VI.   Displays: To other males, male assumes tail-spread posture, tail is fanned out exposing white outer rectrices; tail held horizontally and wagged from side to side; sometimes does short undulating flights w/ spread tail displayed; during this sings sometimes but more often gives it’s “peeew” call. During most intense disputes, one male flies directly at the other, where often they meet each other in midair and ascend w/ breasts nearly touching in vertical flight (Root, 1969).

VII.   Social Organization:

A.  Typical breeding densities:

· 12 pairs on a 56.1 acre (22.7 hectare) plot at Hastings Reserve in California (Root 1969).

· As determined by spotmapping at Camp Roberts, San Luis Obispo County, from 1994-1995, 4.4 territories per 100 acres (Tietje and Vreeland 1997).

· Home range of 4 hectares found in Florida (Fehon 1955 in Ellison 1992). Area patrolled and defended earlier in nesting season larger than area defended later in season (Root 1969). Discrepancies have been found in territory size, this might reflect spacing (Ellison 1992).

· In pinyon-juniper habitat in NM, found in relatively low densities, averaging less than 2 pairs per 35 hectares (Goguen 1996).

· Highest densities overall were found in southeastern U.S. (Ellison 1992).

· Highest densities in west were recorded on a BBC plot in blue oak woodland in central California with 71 territorial males/km squared and in pinyon-juniper woodland in Utah (Williams 1979 in Ellison 1992). Territories which contain large areas of open woodland tend to be larger, suggesting that territory size is related to the amount of tree foliage present (Root 1967).

· Lowest densities on Breeding Bird Census plots were in disturbed upland habitats such as clear cuts, reclaimed strip mines, and abandoned agricultural land (Ellison 1992).

A.   Mating system: Monogamous.

B.   Delayed breeding (where are SY birds?): no information.

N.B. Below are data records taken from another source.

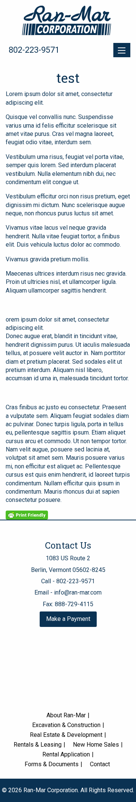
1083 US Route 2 (68, 558)
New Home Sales (96, 744)
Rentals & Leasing (38, 744)
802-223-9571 (34, 50)
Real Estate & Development (66, 734)
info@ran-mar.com (78, 592)
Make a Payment (68, 618)
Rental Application (66, 754)
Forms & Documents (52, 764)
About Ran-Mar (66, 715)
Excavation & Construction (66, 725)
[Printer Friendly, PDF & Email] (27, 515)
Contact (100, 764)
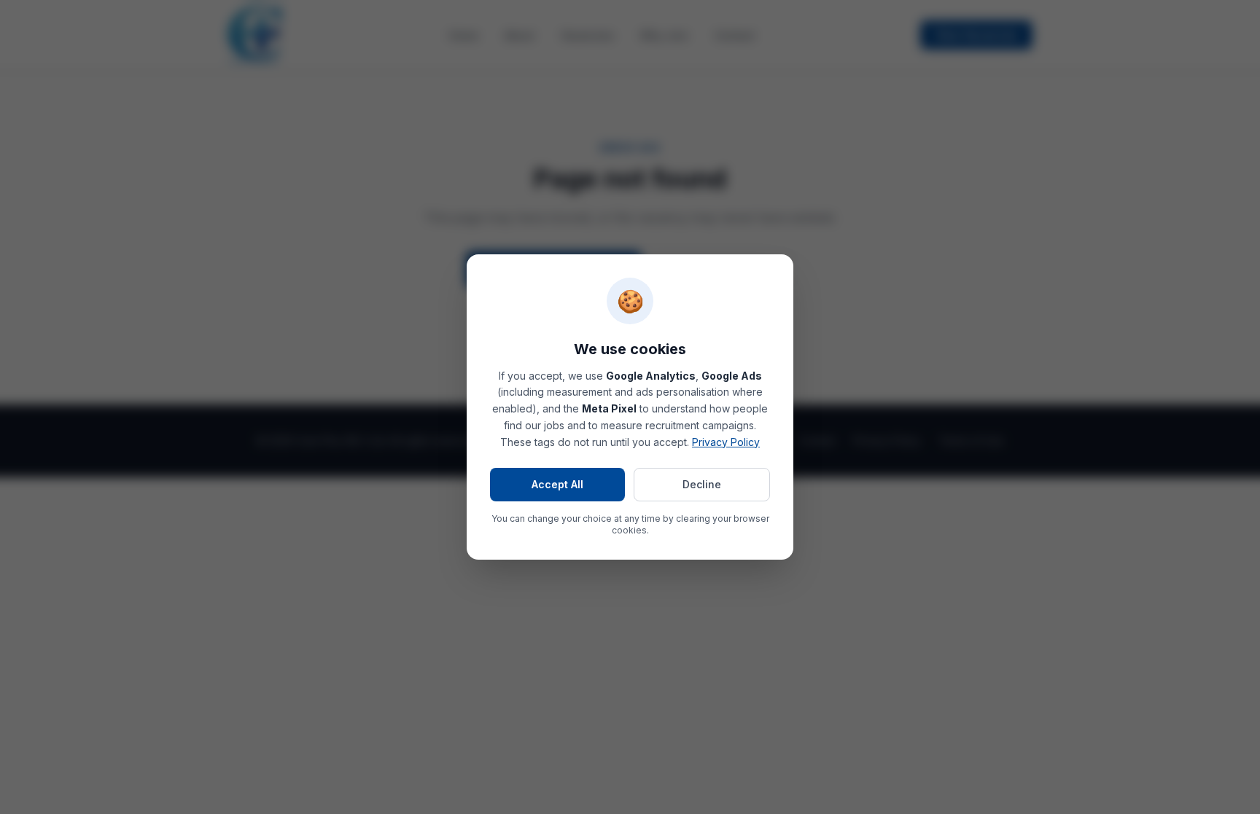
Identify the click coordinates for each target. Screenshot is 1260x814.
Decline (701, 484)
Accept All (557, 484)
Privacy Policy (726, 442)
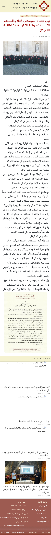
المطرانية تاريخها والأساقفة (38, 510)
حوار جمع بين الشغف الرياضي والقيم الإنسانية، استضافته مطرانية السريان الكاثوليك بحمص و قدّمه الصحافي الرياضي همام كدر (26, 489)
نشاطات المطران (25, 16)
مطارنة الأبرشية (42, 514)
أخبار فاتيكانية (35, 16)
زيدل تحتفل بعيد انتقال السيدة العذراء (34, 421)
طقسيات (44, 518)
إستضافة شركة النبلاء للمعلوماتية (12, 532)
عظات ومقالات (42, 522)
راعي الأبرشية (43, 506)
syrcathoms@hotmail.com (15, 525)
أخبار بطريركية (45, 16)
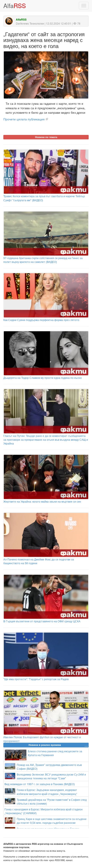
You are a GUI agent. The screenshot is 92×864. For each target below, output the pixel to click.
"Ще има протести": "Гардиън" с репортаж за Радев (36, 679)
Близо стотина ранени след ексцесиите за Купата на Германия (55, 753)
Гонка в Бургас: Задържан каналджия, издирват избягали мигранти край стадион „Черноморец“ (47, 791)
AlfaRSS (21, 19)
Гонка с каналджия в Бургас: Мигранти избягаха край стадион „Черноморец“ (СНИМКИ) (43, 811)
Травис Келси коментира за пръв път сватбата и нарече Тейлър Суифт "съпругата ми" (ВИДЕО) (44, 198)
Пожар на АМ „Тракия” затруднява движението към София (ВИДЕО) (49, 766)
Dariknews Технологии (30, 23)
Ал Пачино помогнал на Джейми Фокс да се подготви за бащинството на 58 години (38, 561)
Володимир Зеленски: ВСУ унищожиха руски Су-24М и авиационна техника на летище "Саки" (51, 776)
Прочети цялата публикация (24, 119)
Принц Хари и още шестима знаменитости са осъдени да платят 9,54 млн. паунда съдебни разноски (51, 820)
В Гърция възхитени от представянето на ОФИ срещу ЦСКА (41, 621)
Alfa (14, 5)
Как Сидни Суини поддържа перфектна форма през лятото (41, 320)
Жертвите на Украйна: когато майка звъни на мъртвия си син (42, 501)
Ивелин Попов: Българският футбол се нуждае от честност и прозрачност (42, 739)
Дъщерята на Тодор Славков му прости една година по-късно (42, 378)
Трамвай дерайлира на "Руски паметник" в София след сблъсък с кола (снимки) (52, 801)
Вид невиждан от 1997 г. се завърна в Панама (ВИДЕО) (39, 784)
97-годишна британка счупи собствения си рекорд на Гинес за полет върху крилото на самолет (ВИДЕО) (43, 260)
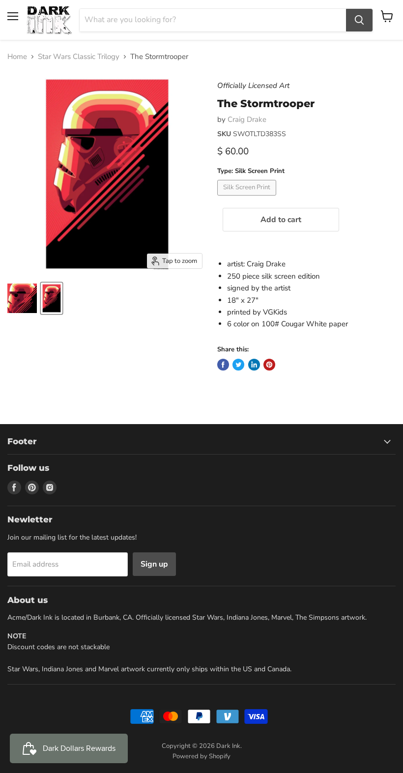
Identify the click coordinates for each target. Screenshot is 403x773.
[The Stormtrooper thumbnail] (22, 298)
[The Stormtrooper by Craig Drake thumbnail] (51, 298)
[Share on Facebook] (223, 365)
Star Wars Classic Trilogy (78, 57)
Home (17, 57)
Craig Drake (247, 119)
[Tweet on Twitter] (238, 365)
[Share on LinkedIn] (254, 365)
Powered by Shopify (201, 756)
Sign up (154, 564)
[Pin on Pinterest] (269, 365)
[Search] (359, 20)
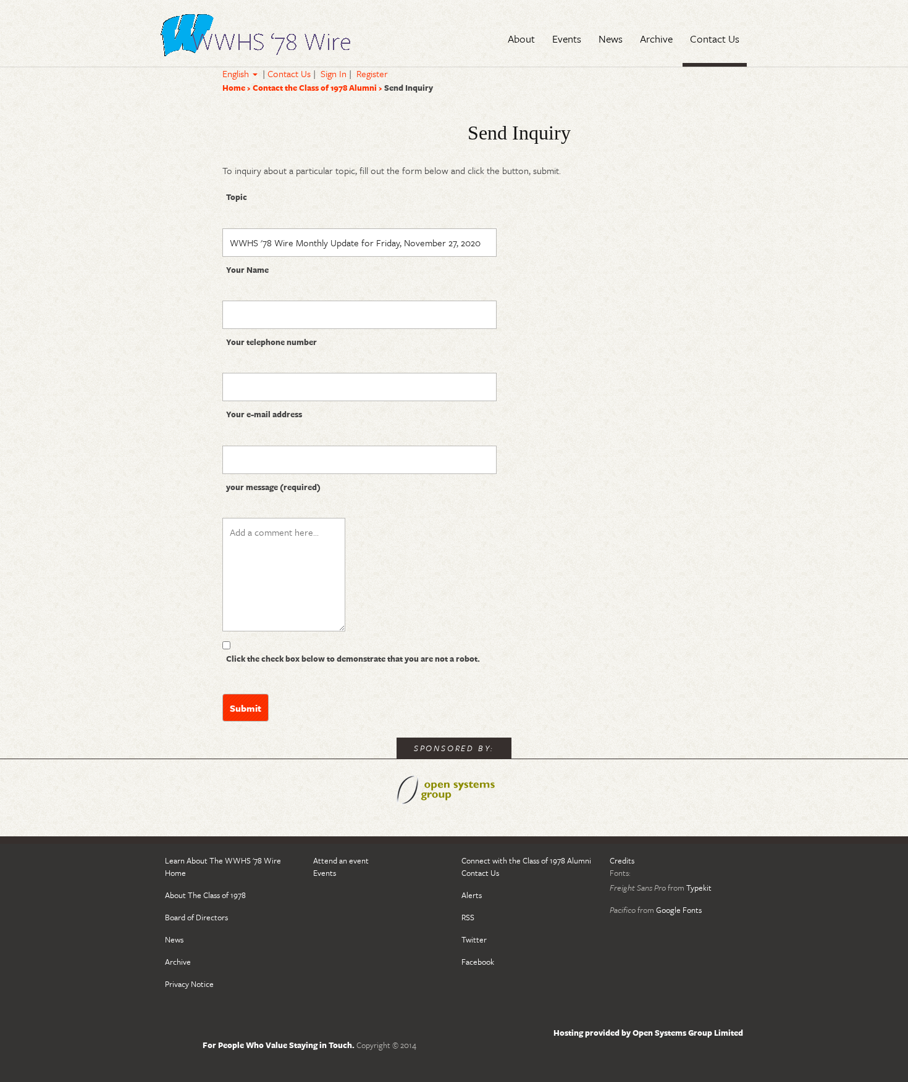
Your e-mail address (264, 414)
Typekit (699, 887)
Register (372, 73)
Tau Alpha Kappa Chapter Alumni (256, 38)
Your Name (247, 269)
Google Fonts (679, 910)
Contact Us (289, 73)
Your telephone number (271, 341)
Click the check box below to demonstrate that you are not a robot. (353, 658)
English (236, 73)
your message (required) (273, 487)
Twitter (474, 939)
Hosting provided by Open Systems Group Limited (648, 1032)
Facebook (477, 961)
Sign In (334, 73)
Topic (236, 196)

C.   Post fledging biology of offspring (where do they go and when?): Adults feed young infrequently after day 16 and at times up to 4 weeks; young may stay in parents’ territory up to a month after fledging even when not being fed. During June, most fledglings led to chaparral, while during July fledglings spent more time in the live oak woodlands (Root 1967). Some immatures shift into nearby areas and/or habitat not used during breeding season. No data on initial dispersal from natal site; may wander upslope as far as the mixed conifer zone in the Sierras (Grinnell and Miller 1944).

D.   Post breeding social behavior (mixed species flocks, or simply migrate away?): no information.

VIII.   Clutch size: At Hastings in California, mean = 4.25, n=20 (Root 1969); across multiple states, mean = 4.35, n=160 (Ellison 1992).

IX.   Incubating sex: Both sexes incubate, roughly equal amounts of time, although only female develops brood patch. Female incubates at night (Ellison 1992)

X. Incubation period: mean 13 days, range 11-15 (Ellison 1992)

XI.   Nestling period: Across multiple states: 10-15 days (Ellison 1992); at Hastings in CA, 12-13 days(Root); in east, 10 to 12 days (Weston 1949).

XII.   Development at hatching: altricial

XIII.   Number of broods: More pairs are single brooded than double (Ellison 1992). One third of 12 pairs at Hastings, California had second broods, and pairs had multiple attempts when nests failed: 2 pairs observed making 7 attempts in one season (Root 1969). At Hastings breeding season goes from late March to late August (Root 1969), allowing multiple attempts.